I'm reading Andreas Gathmanns lecture notes on Algebraic geometry, found here, and on page 68, there is a proof of lemma 8.8 where I don't understand a step, could anyone explain?
Lemma 8.8: Let $v_1,...,v_k \in K^n$ and $w_1...w_k \in K^n$ be both linearly independent. Then $v_1 \wedge ... \wedge v_k$ and $w_1 \wedge ... \wedge w_k$ are linearly dependent in $\Lambda^kK^n$ if and only if $\text{Lin}(v_1,...,v_k) = \text{Lin}(w_1,...,w_k)$
(here I take $\text{Lin}(v_1...v_k)$ to mean the subspace spanned by those vectors)
Proof:("$\leftarrow$") Assume that $\text{Lin}(v_1,...,v_k) \not= \text{Lin}(w_1,...,w_k)$, so without loss of generality that $w_1 \not\in \text{Lin}(v_1,...,v_k) $.
Comment: OK $v_i$ and $w_i$ don't span the same space, so $w_1 \not\in \text{Lin}(v_1,...,v_k) $. Some $w_i$ could be in the span but at least one is not, for else they would span the same subspace.
Proof: Then $w_1, v_1,...v_k$ are linearly independent and thus $w_1 \wedge v_1 \wedge... \wedge v_k \not= 0$.
Comment: This is fine too, since wedges are $0$ iff their vectors are linearly dependent.
Proof: But by assumption, $v_1 \wedge ... \wedge v_k = \lambda w_1 \wedge ... \wedge w_k$ for some $\lambda \in K$...
And here I don't understand, where is this assumption?

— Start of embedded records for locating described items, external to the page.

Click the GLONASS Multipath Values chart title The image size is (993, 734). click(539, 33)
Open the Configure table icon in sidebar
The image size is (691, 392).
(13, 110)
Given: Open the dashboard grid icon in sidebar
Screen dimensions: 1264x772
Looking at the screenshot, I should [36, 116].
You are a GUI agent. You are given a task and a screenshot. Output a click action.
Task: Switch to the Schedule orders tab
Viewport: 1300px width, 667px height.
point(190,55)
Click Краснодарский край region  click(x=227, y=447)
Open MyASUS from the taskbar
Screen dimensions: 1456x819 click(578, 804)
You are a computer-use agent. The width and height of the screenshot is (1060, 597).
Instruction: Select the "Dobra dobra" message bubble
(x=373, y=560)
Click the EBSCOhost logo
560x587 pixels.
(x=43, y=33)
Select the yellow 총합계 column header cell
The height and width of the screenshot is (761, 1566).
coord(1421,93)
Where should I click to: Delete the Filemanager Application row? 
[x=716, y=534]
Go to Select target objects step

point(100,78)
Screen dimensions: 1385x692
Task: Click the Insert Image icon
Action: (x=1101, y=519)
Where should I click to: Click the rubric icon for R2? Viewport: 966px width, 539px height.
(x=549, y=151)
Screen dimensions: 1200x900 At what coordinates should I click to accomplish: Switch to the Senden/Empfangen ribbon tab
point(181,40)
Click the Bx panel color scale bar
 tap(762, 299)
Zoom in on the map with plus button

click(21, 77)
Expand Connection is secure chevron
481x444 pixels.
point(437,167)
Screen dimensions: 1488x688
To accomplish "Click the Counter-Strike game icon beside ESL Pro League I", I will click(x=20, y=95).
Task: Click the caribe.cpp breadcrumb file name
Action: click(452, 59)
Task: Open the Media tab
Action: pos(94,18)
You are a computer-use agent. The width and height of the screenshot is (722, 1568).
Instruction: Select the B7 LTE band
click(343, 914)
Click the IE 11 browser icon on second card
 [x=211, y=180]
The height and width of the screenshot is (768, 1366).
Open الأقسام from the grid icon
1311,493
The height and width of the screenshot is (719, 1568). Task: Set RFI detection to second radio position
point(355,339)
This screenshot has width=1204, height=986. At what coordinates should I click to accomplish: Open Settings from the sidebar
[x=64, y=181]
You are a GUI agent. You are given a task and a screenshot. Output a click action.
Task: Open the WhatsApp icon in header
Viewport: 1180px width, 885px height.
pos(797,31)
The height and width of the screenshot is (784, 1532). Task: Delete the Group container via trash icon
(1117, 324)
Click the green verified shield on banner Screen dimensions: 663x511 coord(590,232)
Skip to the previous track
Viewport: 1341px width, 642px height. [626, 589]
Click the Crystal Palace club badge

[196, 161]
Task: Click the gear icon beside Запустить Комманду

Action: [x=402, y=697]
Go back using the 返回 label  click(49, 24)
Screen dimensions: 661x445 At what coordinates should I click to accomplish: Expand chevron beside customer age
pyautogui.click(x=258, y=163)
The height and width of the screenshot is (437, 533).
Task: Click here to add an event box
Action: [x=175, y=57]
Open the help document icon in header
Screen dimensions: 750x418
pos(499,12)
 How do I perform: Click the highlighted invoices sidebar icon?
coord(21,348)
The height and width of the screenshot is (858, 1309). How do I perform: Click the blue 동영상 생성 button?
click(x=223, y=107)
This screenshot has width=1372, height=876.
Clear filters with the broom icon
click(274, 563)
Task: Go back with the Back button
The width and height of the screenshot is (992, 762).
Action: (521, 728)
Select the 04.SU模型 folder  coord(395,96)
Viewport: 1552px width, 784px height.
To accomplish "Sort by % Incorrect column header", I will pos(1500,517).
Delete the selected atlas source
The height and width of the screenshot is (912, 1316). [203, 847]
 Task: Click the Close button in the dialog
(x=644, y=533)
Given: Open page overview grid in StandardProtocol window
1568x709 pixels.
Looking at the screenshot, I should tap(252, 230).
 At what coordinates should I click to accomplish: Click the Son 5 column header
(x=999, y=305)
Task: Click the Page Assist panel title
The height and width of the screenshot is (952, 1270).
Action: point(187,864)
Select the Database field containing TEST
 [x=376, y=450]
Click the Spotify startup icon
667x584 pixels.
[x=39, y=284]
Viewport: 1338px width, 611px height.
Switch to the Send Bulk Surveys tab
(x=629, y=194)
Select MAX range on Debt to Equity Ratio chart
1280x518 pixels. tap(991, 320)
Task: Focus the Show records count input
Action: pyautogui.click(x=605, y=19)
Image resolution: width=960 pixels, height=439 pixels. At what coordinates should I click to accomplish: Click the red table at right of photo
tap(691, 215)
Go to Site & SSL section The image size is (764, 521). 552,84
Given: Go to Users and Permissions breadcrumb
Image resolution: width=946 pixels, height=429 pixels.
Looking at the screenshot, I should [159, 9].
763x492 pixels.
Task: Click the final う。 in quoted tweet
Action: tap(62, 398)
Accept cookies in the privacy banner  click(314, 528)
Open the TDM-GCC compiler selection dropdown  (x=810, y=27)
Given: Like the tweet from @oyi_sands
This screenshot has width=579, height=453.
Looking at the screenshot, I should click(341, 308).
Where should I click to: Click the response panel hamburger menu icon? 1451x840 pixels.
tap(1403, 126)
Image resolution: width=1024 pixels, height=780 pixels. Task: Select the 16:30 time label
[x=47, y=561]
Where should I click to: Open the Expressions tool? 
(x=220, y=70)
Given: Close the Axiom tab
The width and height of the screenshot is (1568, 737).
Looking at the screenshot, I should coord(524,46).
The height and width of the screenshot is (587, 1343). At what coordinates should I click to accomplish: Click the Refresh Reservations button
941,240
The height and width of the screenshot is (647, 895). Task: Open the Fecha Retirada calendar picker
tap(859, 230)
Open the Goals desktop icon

I thought this only happened exactly when they DO span the same subspace? For example: $e_1, e_2 \in \mathbb{R}^3 $ span the same space as $2e_1,e_2$ and $(2e_1) \wedge e_2 = 2e_1\wedge e_2$, and we assumed exactly the opposite! Is this wrong? If so, under what condition does this happen and what's the intuitive meaning of $v_1 \wedge ... \wedge v_k = \lambda w_1 \wedge ... \wedge w_k$?
Thanks in advance
He's proving the forward direction. Namely, he's assuming that $\bigwedge v_i$ and $\bigwedge w_i$ are linearly dependent, and two vectors are dependent iff one is a scalar multiple of the other.